STATED TASK: State how many lines in the records below contain the string "size", with case counting. Give only the number.

* * *

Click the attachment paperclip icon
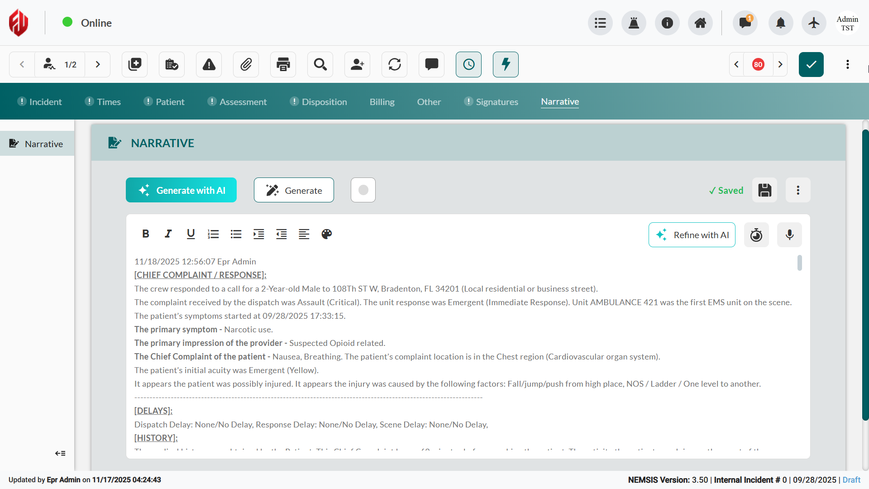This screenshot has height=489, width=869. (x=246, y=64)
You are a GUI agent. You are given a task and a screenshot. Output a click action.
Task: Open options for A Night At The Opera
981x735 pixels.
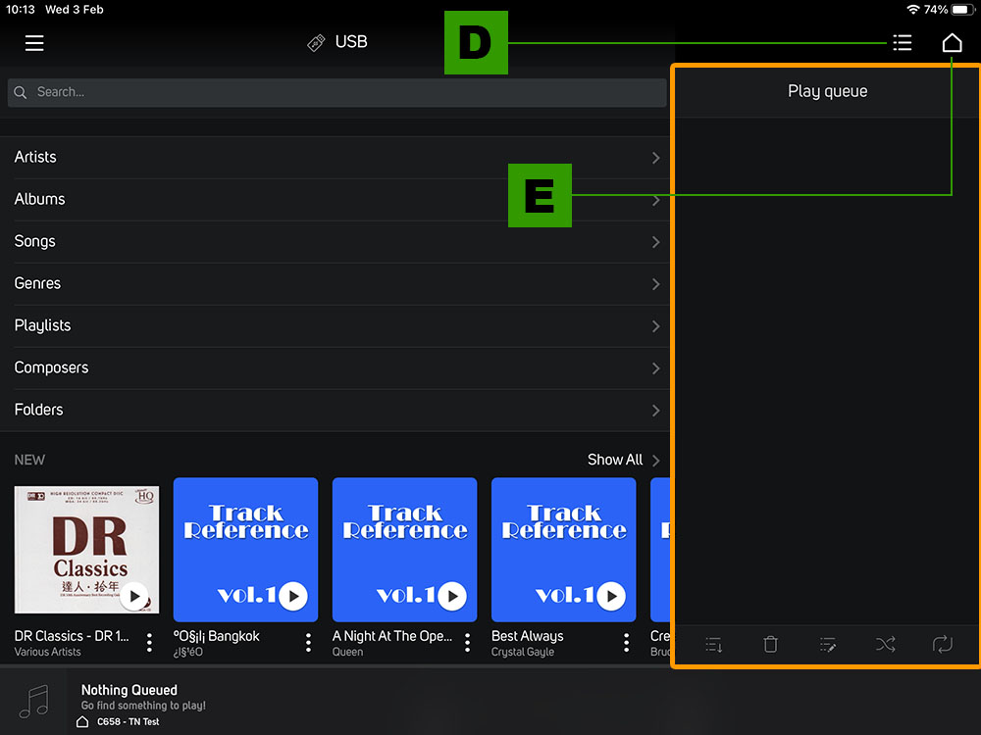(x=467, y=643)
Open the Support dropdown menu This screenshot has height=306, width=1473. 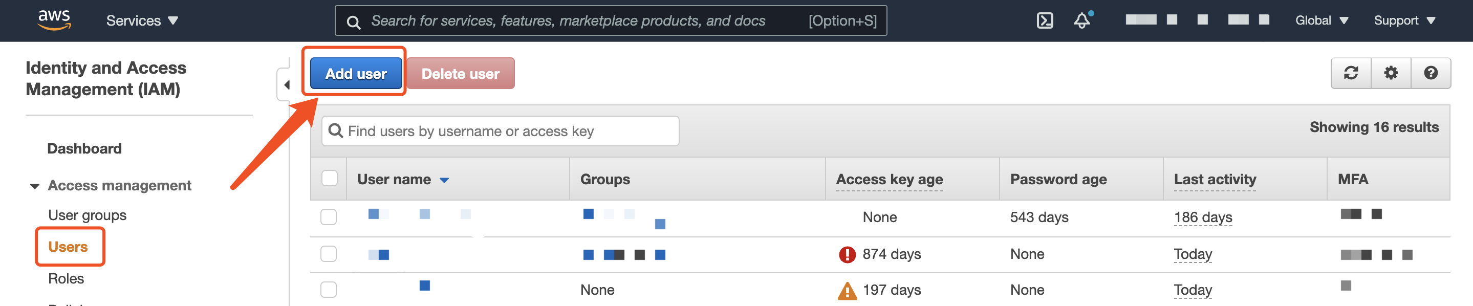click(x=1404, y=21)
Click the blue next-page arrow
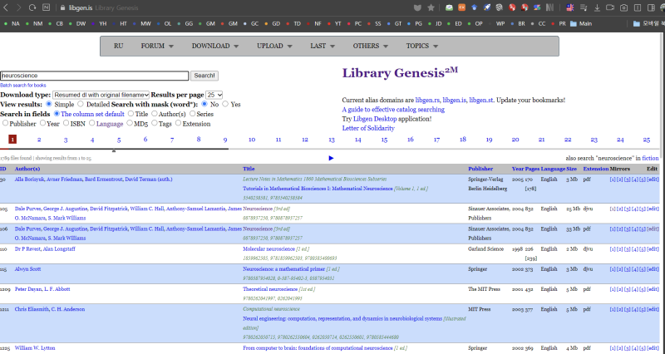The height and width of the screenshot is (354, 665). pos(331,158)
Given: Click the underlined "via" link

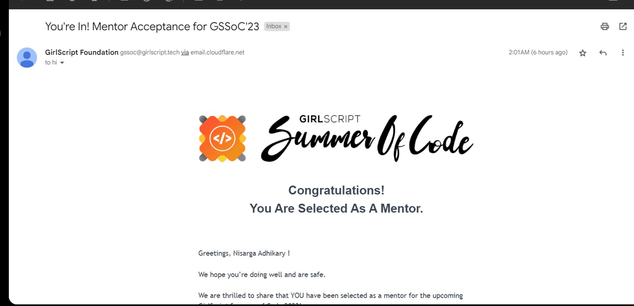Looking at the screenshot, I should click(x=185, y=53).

* * *

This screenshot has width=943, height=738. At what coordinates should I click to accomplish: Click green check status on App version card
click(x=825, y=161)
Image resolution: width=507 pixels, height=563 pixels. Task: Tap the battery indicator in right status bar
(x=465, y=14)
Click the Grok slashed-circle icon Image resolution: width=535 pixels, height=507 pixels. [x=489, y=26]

* * *

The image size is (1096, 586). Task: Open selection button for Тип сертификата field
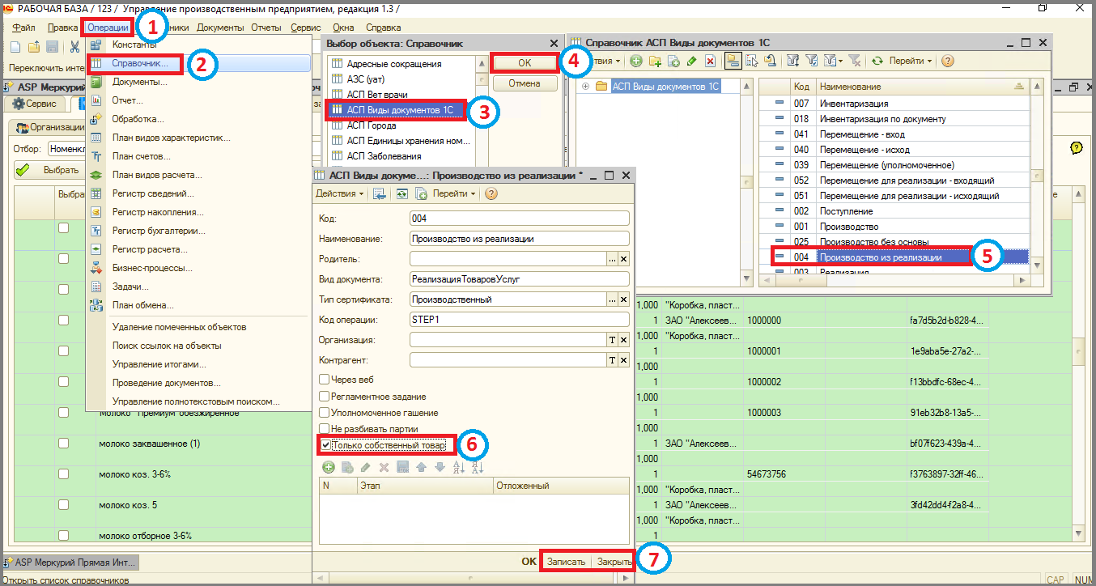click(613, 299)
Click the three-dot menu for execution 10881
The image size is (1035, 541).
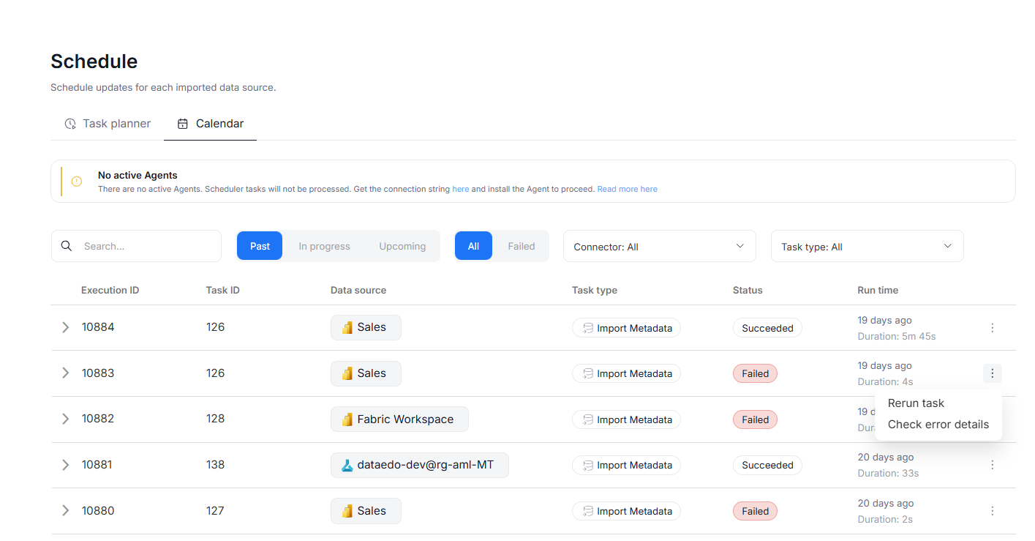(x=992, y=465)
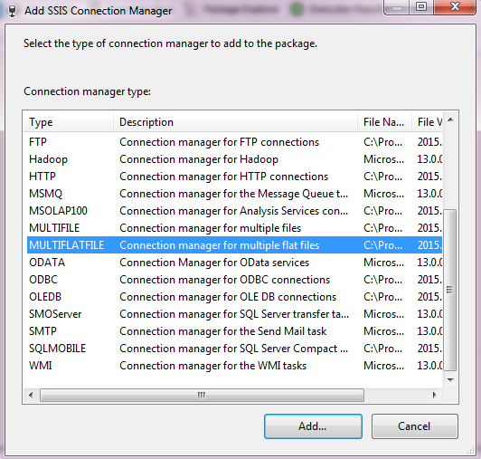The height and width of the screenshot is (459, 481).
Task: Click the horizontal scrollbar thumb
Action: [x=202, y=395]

* * *

RESULT: 2